§ **Problem statement**
Extract the full set of records, then give each one again exactly.

Records excerpted from a collection:
________________________________________
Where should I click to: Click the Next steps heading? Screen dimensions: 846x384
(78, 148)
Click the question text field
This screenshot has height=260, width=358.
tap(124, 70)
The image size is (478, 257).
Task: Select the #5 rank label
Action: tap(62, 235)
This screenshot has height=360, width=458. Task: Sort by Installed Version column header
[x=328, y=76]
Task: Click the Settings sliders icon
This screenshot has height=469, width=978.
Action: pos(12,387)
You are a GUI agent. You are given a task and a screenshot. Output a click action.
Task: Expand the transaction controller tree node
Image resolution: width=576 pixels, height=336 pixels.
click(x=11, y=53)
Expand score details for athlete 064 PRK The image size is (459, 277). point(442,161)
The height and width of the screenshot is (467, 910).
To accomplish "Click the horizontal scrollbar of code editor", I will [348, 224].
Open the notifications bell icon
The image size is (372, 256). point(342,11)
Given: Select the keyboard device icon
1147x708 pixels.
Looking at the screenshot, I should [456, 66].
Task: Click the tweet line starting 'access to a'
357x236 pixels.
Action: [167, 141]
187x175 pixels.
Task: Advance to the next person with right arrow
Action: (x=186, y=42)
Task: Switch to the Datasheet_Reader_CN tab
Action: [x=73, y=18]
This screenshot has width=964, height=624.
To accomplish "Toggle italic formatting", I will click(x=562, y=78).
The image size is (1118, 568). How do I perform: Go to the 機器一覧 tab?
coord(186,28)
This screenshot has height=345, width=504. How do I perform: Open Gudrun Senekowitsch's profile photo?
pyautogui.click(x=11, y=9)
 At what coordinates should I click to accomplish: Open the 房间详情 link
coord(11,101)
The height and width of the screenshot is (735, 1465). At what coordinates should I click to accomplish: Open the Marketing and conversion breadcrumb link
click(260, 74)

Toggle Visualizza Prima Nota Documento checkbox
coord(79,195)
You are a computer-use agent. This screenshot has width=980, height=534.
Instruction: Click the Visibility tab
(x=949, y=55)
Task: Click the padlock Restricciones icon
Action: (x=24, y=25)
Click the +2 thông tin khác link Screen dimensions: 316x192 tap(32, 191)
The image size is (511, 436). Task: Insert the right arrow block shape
________________________________________
§ **Response area**
Where should I click to: Click the Next steps heading? Screen dimensions: 846x384
(78, 148)
Click the question text field
This screenshot has height=260, width=358.
tap(124, 70)
The image size is (478, 257).
Task: Select the #5 rank label
Action: tap(62, 235)
This screenshot has height=360, width=458. Task: Sort by Installed Version column header
[x=328, y=76]
Task: Click the Settings sliders icon
This screenshot has height=469, width=978.
Action: pos(12,387)
You are a GUI agent. You are given a task and a screenshot. Output a click action.
Task: Expand the transaction controller tree node
Image resolution: width=576 pixels, height=336 pixels.
click(x=11, y=53)
Expand score details for athlete 064 PRK The image size is (459, 277). point(442,161)
The height and width of the screenshot is (467, 910).
To accomplish "Click the horizontal scrollbar of code editor", I will [348, 224].
Open the notifications bell icon
The image size is (372, 256). point(342,11)
Given: Select the keyboard device icon
1147x708 pixels.
Looking at the screenshot, I should [456, 66].
Task: Click the tweet line starting 'access to a'
357x236 pixels.
Action: [167, 141]
187x175 pixels.
Task: Advance to the next person with right arrow
Action: (x=186, y=42)
Task: Switch to the Datasheet_Reader_CN tab
Action: [x=73, y=18]
This screenshot has width=964, height=624.
To accomplish "Toggle italic formatting", I will click(x=562, y=78).
The image size is (1118, 568). How do I perform: Go to the 機器一覧 tab?
coord(186,28)
This screenshot has height=345, width=504. How do I perform: Open Gudrun Senekowitsch's profile photo?
pyautogui.click(x=11, y=9)
 At what coordinates should I click to accomplish: Open the 房间详情 link
coord(11,101)
The height and width of the screenshot is (735, 1465). At what coordinates should I click to accomplish: Open the Marketing and conversion breadcrumb link
click(260, 74)

Toggle Visualizza Prima Nota Documento checkbox
coord(79,195)
You are a computer-use agent. This screenshot has width=980, height=534.
Instruction: Click the Visibility tab
(x=949, y=55)
Task: Click the padlock Restricciones icon
Action: (x=24, y=25)
Click the +2 thông tin khác link Screen dimensions: 316x192 tap(32, 191)
The image size is (511, 436). Task: Insert the right arrow block shape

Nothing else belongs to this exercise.